The paper tackles unsupervised semantic segmentation by clustering pixels with invariance and equivariance to geometric variations, achieving +17.5 Acc. and +4.5 mIoU improvements on COCO and Cityscapes datasets.

We present a new framework for semantic segmentation without annotations via clustering. Off-the-shelf clustering methods are limited to curated, single-label, and object-centric images yet real-world data are dominantly uncurated, multi-label, and scene-centric. We extend clustering from images to pixels and assign separate cluster membership to different instances within each image. However, solely relying on pixel-wise feature similarity fails to learn high-level semantic concepts and overfits to low-level visual cues.

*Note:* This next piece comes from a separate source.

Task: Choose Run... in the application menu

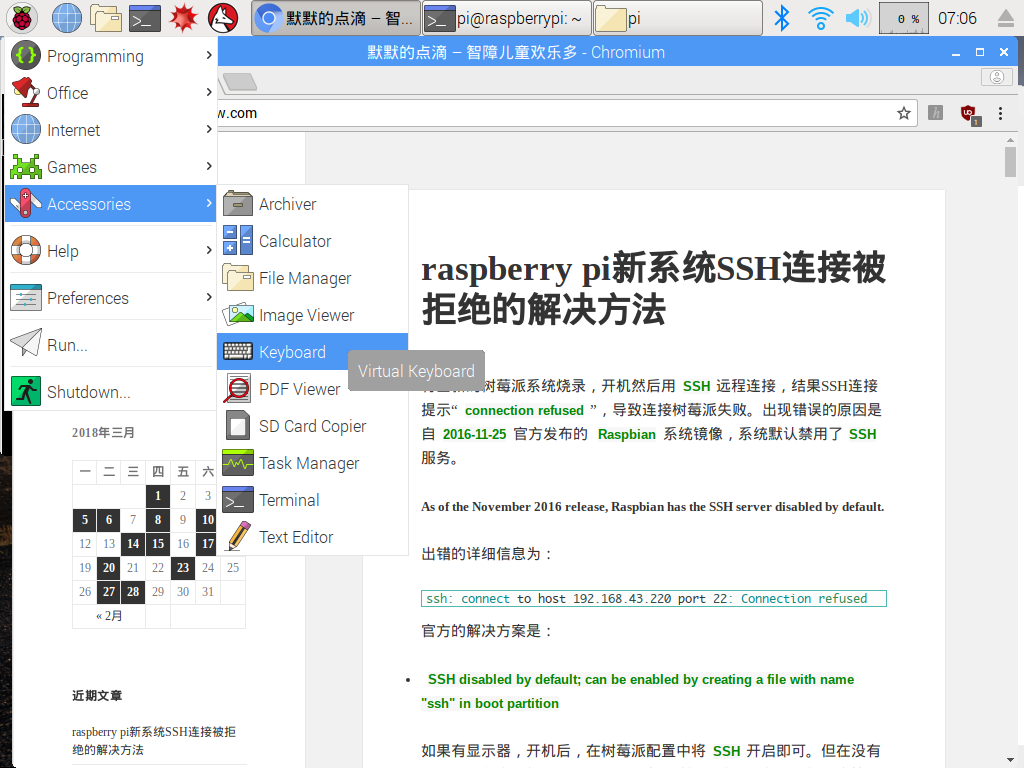Action: (67, 345)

We propose a method to incorporate geometric consistency as an inductive bias to learn invariance and equivariance for photometric and geometric variations. With our novel learning objective, our framework can learn high-level semantic concepts. Our method, PiCIE (Pixel-level feature Clustering using Invariance and Equivariance), is the first method capable of segmenting both things and stuff categories without any hyperparameter tuning or task-specific pre-processing. Our method largely outperforms existing baselines on COCO and Cityscapes with +17.5 Acc. and +4.5 mIoU. We show that PiCIE gives a better initialization for standard supervised training. The code is available at https://github.com/janghyuncho/PiCIE.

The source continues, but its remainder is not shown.